I have a very long two core cable from the Bias Tee in the garden to an on off switch in the house. It is possible that this was acting as an antenna, picking up strong local signals and injecting them into the system. If this was the case, they are now being blocked by the RF choke. It’s just a thought.
A selection of RF chokes:
I have quite a selection of RF chokes. No doubt some would be better than other for the Bias Tee. I might carry out some comparison tests at some stage.
A new Bias Tee:
This has just arrived. It’s advertised as covering 200KHz to 180MHz. My measurements: 56uH. Zero ohms. Test results are interesting. The unit below is a little better than my homebrew around 25MHz but not quite so good at VLF. My unit is better at VLF but not quite so good around 25MHz. My unit introduces a small amount of unstable whistling around 25MHz but the signals are as good.
10/1/25. Homebrew MK3:
I now have the PCB edge type SMA sockets, see photos below, so I’ve be constructed another homebrew Bias Tee. Thanks to those who suggested wiring two RF chokes in series. The idea being a large choke for VLF and a smaller one for the 30MHz end of the HF spectrum. This is something I’ll be looking into. There’s plenty of room on the Vero Board for another choke.
Update. 11/1/25:
I’ve now added another, smaller, RF choke in series with the larger one. The additional choke is 40uH at 1 ohm. The idea is to lessen RF attenuation between VLF to 30MHz. See photo below.

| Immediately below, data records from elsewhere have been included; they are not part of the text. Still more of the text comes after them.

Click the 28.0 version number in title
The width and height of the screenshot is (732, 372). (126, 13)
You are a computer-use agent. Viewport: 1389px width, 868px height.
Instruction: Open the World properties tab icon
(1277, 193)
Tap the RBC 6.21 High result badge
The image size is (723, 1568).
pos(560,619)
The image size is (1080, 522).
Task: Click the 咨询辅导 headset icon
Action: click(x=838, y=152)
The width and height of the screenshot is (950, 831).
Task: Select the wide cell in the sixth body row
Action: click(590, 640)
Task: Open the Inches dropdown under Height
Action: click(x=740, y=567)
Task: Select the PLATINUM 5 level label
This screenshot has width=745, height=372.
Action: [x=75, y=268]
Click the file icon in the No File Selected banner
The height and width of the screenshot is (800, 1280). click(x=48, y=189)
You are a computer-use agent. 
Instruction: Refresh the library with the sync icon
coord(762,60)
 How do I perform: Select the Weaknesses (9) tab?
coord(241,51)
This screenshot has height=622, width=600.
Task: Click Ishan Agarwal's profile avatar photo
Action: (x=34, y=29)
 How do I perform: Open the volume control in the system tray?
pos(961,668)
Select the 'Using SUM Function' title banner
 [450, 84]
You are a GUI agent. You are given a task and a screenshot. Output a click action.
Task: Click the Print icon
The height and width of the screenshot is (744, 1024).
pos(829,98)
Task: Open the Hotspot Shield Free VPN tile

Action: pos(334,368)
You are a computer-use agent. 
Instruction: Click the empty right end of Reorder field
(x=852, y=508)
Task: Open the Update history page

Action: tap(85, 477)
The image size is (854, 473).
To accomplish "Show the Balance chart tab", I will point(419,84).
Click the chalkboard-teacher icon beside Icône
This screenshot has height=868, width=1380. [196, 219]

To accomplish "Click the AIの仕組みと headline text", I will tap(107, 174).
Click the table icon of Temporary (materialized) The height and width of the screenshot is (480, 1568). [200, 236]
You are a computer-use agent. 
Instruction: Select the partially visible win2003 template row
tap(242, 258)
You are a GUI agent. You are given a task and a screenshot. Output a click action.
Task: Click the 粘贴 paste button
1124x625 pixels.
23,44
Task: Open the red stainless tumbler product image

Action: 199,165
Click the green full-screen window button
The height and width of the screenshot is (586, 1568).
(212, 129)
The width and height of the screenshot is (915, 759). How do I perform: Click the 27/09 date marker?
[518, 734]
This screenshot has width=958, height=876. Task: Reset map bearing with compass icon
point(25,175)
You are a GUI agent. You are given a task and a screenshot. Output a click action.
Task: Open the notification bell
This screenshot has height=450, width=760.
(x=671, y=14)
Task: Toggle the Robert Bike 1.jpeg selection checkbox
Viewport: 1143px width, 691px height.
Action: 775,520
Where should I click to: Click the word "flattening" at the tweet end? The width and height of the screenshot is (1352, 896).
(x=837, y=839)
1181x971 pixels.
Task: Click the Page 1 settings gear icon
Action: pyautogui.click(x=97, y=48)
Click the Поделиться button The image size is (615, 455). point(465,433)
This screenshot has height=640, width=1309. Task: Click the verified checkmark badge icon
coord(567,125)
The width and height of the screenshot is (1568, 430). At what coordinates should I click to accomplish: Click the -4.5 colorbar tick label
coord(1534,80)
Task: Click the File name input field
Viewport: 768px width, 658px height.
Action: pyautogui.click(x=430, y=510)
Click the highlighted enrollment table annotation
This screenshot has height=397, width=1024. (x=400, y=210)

Reception reports 11/1/25 at 1230 hours GMT.
Test results so far are excellent. I’m hearing more stations on the 13 metre broadcast band than ever before. The BBC transmission from Madagascar on 21.660MHz is very strong. Romania on 21.470MHz is romping in! The VLF end of the spectrum is also excellent. The NDB from airports are loud and clear and, more importantly, free of interference. I’m impressed.
What is a Bias Tee?
A Mini Whip needs a low voltage supply to operate. A separate power cable could be run alongside the coax to the antenna to feed the circuitry but, there’s an easier way. Why not use the coax to carry the supply to the antenna? Connecting a power supply to the coax would ground the RF signals received by the aerial. However, if the DC power could be isolated from the RF signal… that’s where the bias tee comes in. It’s a simple device which allows the DC voltage from the power supply to be connected to the coax, but doesn’t allow the RF signals to pass back to the power supply.
A bias tee is usually designed for 50 ohms impedance, allowing it to match the impedance of the RF system. The capacitance and inductance values are chosen such that the bias tee has negligible effect on the RF signal at the desired frequency. I have no idea what impedance my circuit is. That’s something I will look into to.
In the old days!
Back in the 1960s there were some areas where the TV signal was pretty dismal. Very often, a mast-head amplifier was used to boost the signal. The power for the amplifier, usually 9 Volts, was provided by a battery housed in a plastic box at the rear of the television. The box also housed a bias tee circuit which sent 9 Volts up the coax to the mast-head amplifier.
Conclusion:
The Bias Tee supplied with the MiniWhip works reasonably well but the 200KHz to 180MHz version is considerably better. My homebrew Bias T is the best at VLF but it needs the instability problem sorting out around 25MHz. My MK3 Bias Tee is the best one yet. I’ll be installing this one permanently.
The task is to supply the MiniWhip with 12 volts while introducing as little RF attenuation as possible. I’m sure that my homebrew unit can be improved and will then become the best choice. If you need a new Bias T for your MiniWhip, you might as well make one.